**Material provided:**
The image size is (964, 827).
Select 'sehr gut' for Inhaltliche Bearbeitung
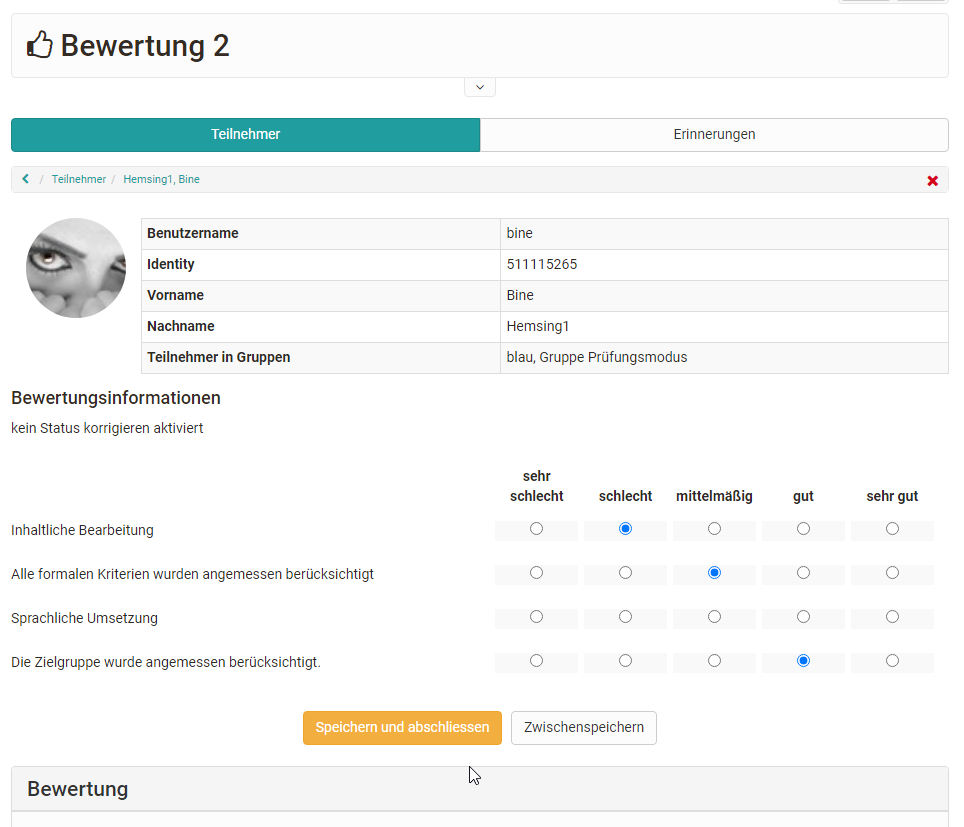click(x=891, y=529)
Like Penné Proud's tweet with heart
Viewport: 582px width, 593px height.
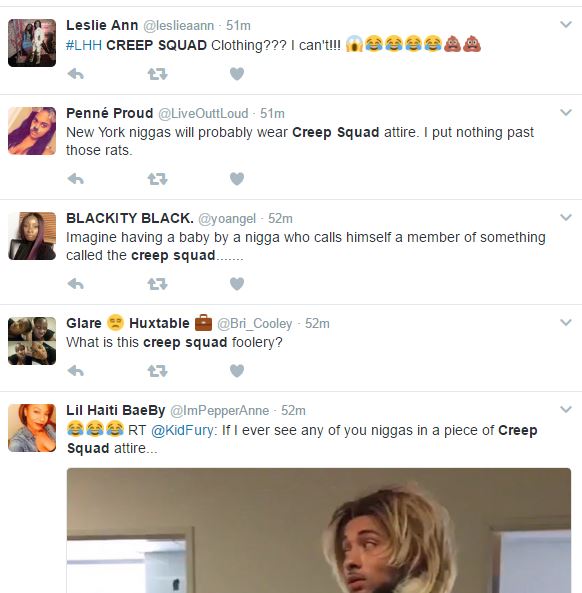coord(237,179)
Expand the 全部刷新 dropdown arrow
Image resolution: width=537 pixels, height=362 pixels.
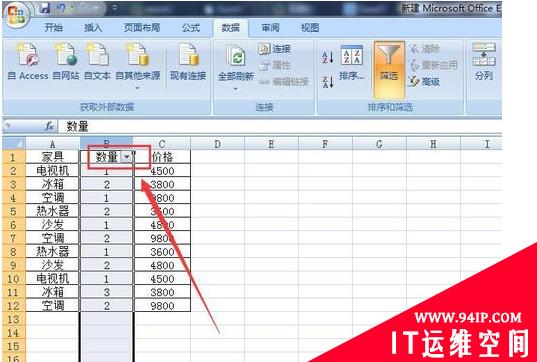click(236, 89)
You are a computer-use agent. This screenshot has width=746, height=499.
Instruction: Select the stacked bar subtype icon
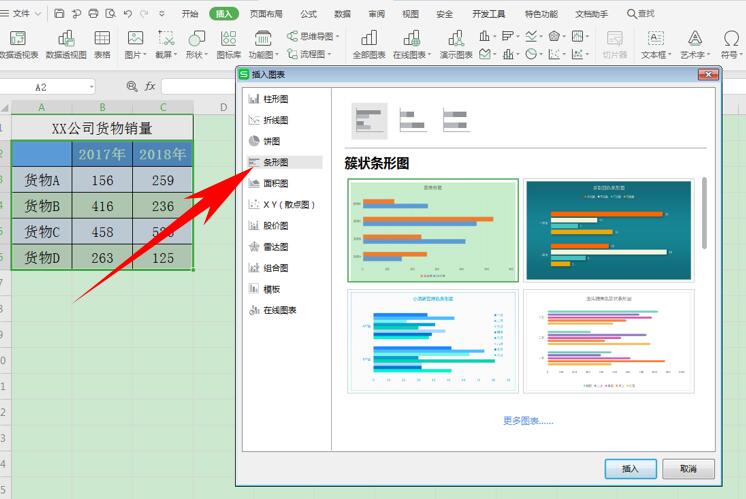413,120
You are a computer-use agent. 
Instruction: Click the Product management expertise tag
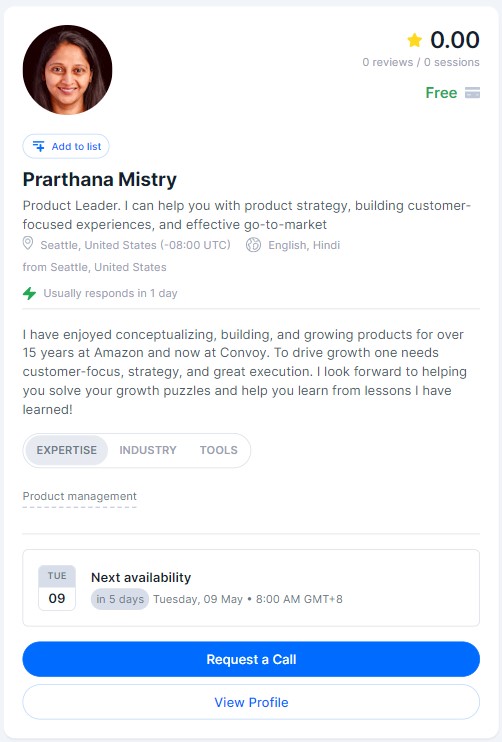(x=79, y=497)
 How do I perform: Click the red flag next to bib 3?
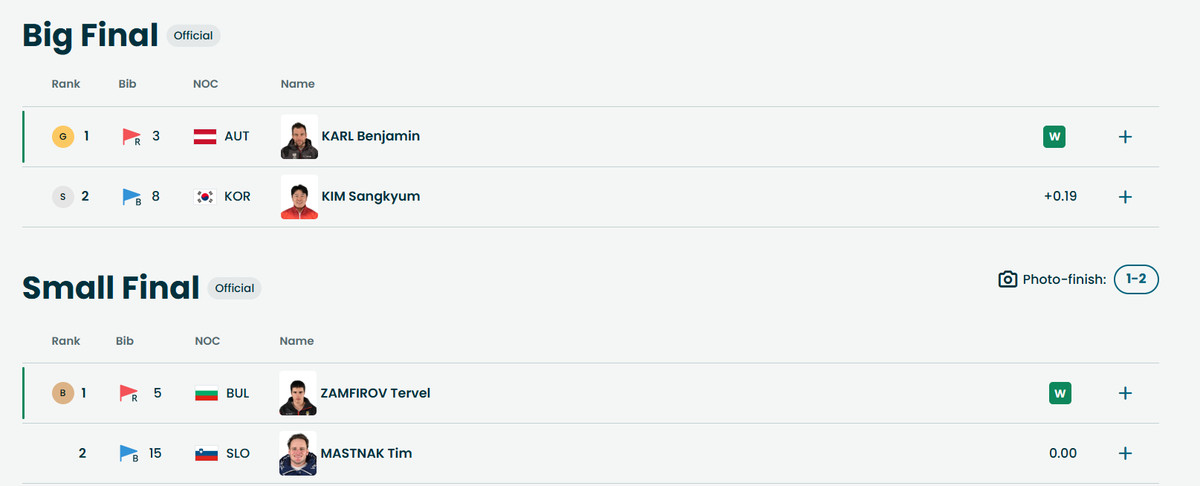tap(131, 136)
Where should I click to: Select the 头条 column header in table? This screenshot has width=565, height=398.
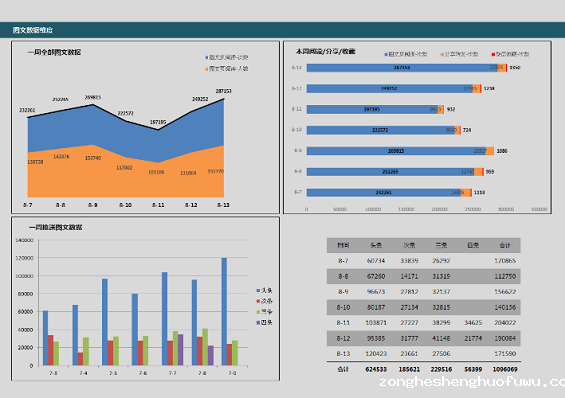pyautogui.click(x=376, y=246)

**Task instructions:** Could you restate the material word for word, omitting the pictures?

**Solution to this problem:**
The image size is (964, 827).
Select 'sehr gut' for Inhaltliche Bearbeitung
click(x=891, y=529)
Like Penné Proud's tweet with heart
Viewport: 582px width, 593px height.
coord(237,179)
Expand the 全部刷新 dropdown arrow
Image resolution: width=537 pixels, height=362 pixels.
click(236, 89)
You are a computer-use agent. This screenshot has width=746, height=499.
Instruction: Select the stacked bar subtype icon
413,120
You are a computer-use agent. 
Instruction: Click the Product management expertise tag
(x=79, y=497)
 How do I perform: Click the red flag next to bib 3?
tap(131, 136)
Where should I click to: Select the 头条 column header in table? This screenshot has width=565, height=398.
pyautogui.click(x=376, y=246)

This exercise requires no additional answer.